IF 3.4 Q2 HEALTH CARE SCIENCES & SERVICES Pub Date : 2025-08-13 eCollection Date: 2025-08-01 DOI: 10.1093/jamiaopen/ooaf092
Jonathan Chi, Yazan Rouphail, Ethan Hillis, Ningning Ma, An Nguyen, Jane Wang, Mackenzie Hofford, Aditi Gupta, Patrick G Lyons, Adam Wilcox, Albert M Lai, Philip R O Payne, Marin H Kollef, Caitlin Dreisbach, Andrew P Michelson

Objectives: Large language models (LLMs) have demonstrated high levels of performance in clinical information extraction compared to rule-based systems and traditional machine-learning approaches, offering scalability, contextualization, and easier deployment. However, most studies rely on proprietary models with privacy concerns and high costs, limiting accessibility. We aim to evaluate 14 publicly available open-source LLMs for extracting clinically relevant findings from free-text echocardiogram reports and examine the feasibility of their implementation in information extraction workflows.

Materials and methods: We used 14 open-source LLM models to extract clinically relevant entities from echocardiogram reports (n = 507). Each report was manually annotated by 2 independent health-care professionals and adjudicated by a third. Lexical variance and length of each echocardiogram report were collected. Precision, recall, and F1 scores were calculated for the 9 extracted entities via multiclass classification.

Results: In aggregate, Gemma2:9b-instruct had the highest precision, recall, and F1 scores at 0.973 (0.962-0.983), 0.959 (0.947-0.973), and 0.965 (0.951-0.975), respectively. In comparison, Phi3:3.8b-mini-instruct had the lowest precision score at 0.831 (0.804-0.856), while Gemma:7b-instruct had the lowest recall and F1 scores at 0.382 (0.356-0.408) and 0.392 (0.356-0.428), respectively.

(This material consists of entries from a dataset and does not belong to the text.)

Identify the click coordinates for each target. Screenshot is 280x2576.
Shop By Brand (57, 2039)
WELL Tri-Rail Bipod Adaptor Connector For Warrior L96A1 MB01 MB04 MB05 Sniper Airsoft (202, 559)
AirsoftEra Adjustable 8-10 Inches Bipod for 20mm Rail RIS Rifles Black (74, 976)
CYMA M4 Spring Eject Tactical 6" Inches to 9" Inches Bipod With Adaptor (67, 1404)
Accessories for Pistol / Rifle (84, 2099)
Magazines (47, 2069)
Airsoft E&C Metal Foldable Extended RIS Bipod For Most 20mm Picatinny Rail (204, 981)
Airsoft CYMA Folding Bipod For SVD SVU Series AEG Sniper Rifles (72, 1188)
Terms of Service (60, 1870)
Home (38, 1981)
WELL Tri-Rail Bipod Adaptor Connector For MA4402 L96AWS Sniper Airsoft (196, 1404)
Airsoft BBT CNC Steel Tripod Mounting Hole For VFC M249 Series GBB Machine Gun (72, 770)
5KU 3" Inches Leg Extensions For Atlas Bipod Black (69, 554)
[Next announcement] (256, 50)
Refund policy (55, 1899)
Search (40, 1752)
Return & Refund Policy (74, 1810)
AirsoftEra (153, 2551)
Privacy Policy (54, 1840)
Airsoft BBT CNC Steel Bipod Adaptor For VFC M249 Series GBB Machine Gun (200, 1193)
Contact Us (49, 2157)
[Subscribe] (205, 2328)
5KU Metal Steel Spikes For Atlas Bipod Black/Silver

Discussion and conclusion: Using LLMs for entity extraction for echocardiogram reports has the potential to support both clinical research and health-care delivery. Our work demonstrates the feasibility of using open-source models for more efficient computation and extraction.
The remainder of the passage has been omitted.